Argentine footballer

Rodrigo Daniel Marangoni (born February 21, 1978, in Paraná, Entre Ríos Province) is a former Argentine football midfielder who played for last time in Atlético Huila.

A player of good passing skills, he is also a freekick specialist.

==Club career==

Marangoni started his professional career in 1997 with Vélez Sársfield. The following year he was loaned to second division club Atlanta, but shortly after he returned to Vélez. In 2000, he joined Arsenal de Sarandí, but left the club after making only seven first-team appearances.
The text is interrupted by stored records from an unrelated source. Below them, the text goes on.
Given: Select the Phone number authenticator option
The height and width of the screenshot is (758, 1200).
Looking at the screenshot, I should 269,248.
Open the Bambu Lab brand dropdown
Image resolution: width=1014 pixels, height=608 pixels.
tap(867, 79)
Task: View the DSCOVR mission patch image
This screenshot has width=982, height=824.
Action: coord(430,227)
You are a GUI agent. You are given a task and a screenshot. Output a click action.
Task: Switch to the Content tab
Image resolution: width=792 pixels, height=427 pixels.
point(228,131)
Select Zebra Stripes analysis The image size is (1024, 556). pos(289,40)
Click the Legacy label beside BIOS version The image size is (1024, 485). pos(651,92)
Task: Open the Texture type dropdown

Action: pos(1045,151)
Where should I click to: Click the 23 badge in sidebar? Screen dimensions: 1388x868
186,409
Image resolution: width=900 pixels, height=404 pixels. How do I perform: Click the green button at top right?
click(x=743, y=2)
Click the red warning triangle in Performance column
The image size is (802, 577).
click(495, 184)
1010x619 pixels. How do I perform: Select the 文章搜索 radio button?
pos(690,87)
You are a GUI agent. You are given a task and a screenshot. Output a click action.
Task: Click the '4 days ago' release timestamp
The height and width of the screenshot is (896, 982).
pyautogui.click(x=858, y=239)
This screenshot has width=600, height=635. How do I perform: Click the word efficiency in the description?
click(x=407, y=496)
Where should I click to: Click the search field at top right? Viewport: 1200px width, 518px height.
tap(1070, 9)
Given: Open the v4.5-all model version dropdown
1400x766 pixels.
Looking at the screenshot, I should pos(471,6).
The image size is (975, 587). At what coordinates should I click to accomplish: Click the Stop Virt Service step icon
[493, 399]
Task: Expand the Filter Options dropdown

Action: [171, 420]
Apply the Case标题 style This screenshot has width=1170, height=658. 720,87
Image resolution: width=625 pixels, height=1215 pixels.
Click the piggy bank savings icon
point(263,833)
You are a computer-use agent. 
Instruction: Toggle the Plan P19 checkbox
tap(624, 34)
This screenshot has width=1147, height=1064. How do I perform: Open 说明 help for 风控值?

In 2001, Marangoni spent some time with Almirante Brown de Arrecifes. In 2002, he moved to Bolivia and signed for Aurora. During his spell in the Liga de Fútbol Profesional Boliviano, he became a fundamental figure for the club scoring 27 goals in 66 games. In 2003, Marangoni returned to Argentina joining Douglas Haig before transferring to Club Guillermo Brown a year later. In 2006, he relocated to Colombia, where he wore the colors of first division club Atlético Huila. His impressive displays awoke the interest of Deportes Tolima, which signed him in 2008.